About this task:
Repeat exactly, and only, the lines of the entries below from the one with "is (1531, 714)." through the one with "You are a computer-use agent. Image resolution: width=800", both ends included.
** Data listing follows **
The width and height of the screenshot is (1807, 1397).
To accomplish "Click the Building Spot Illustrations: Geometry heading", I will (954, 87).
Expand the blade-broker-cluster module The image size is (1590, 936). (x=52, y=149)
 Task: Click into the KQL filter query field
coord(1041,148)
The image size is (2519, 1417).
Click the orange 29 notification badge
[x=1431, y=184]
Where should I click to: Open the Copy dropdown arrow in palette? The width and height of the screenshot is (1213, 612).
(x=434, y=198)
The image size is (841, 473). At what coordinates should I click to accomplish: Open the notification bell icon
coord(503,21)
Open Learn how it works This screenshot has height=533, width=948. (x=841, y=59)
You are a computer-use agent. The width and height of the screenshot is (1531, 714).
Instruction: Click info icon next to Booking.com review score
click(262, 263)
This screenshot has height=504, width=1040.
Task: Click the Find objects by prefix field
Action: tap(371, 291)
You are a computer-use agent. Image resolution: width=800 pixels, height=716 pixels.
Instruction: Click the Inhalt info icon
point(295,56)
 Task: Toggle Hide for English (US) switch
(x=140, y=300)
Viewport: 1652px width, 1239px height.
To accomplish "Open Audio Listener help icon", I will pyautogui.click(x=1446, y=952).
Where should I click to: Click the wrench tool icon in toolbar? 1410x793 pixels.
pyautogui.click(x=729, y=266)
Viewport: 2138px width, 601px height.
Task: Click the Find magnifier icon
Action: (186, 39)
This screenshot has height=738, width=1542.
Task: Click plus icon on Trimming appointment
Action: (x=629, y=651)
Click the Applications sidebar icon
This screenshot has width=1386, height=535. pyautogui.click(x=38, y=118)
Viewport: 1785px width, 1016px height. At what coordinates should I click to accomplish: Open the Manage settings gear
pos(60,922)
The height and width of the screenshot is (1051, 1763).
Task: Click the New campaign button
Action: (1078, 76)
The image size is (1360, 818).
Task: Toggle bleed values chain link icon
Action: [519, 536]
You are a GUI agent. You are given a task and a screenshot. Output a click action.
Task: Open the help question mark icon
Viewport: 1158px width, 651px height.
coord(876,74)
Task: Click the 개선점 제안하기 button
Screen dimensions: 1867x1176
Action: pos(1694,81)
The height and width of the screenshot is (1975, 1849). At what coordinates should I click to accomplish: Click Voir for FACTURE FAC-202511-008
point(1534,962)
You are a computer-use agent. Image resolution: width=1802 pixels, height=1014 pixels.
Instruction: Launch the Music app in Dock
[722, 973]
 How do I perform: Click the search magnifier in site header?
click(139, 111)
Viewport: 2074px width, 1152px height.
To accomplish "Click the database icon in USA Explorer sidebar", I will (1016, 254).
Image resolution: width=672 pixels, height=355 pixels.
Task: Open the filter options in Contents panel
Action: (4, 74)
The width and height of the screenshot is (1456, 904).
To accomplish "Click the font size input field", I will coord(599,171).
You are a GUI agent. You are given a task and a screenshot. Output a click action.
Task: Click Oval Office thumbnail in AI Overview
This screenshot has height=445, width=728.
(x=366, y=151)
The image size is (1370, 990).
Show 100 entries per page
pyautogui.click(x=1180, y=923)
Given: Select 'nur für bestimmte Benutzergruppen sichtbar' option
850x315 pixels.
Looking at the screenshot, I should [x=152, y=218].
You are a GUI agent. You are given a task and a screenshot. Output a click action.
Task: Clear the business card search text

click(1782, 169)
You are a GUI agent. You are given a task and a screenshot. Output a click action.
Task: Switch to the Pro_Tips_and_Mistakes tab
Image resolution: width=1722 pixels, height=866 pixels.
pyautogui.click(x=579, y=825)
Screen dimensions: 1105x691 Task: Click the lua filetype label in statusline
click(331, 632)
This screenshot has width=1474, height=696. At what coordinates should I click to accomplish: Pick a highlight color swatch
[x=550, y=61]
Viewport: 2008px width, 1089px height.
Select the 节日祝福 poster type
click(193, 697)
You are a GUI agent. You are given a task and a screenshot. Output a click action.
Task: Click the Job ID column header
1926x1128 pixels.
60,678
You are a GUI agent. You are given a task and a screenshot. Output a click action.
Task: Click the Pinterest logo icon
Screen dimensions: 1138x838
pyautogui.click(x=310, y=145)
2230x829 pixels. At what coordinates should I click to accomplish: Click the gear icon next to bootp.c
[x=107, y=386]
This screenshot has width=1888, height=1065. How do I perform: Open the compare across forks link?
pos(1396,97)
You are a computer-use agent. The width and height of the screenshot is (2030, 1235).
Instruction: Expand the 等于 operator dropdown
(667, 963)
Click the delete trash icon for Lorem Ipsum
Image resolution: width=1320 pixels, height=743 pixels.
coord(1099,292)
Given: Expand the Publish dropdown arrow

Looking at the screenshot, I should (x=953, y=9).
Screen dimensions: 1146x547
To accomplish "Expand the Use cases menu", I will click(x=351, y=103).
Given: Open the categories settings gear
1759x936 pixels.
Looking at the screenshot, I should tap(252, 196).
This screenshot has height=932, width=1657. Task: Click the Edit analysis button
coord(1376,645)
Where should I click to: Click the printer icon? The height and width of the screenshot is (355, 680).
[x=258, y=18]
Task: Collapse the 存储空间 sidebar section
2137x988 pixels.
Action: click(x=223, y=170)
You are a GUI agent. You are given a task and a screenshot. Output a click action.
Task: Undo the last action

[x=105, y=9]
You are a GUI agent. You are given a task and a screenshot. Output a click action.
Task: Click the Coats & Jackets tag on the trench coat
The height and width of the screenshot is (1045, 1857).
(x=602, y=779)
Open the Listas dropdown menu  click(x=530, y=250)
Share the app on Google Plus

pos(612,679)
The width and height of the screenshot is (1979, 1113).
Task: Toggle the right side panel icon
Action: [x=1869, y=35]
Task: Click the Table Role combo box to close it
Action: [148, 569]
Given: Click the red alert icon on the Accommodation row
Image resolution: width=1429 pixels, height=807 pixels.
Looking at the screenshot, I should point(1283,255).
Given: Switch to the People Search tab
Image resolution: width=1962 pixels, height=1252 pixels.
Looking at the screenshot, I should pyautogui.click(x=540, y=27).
** End of Data listing **
Written solution:
You are a computer-use agent. The width and height of the screenshot is (1531, 714).
Instruction: Click info icon next to Booking.com review score
click(262, 263)
This screenshot has height=504, width=1040.
Task: Click the Find objects by prefix field
Action: tap(371, 291)
You are a computer-use agent. Image resolution: width=800 pixels, height=716 pixels.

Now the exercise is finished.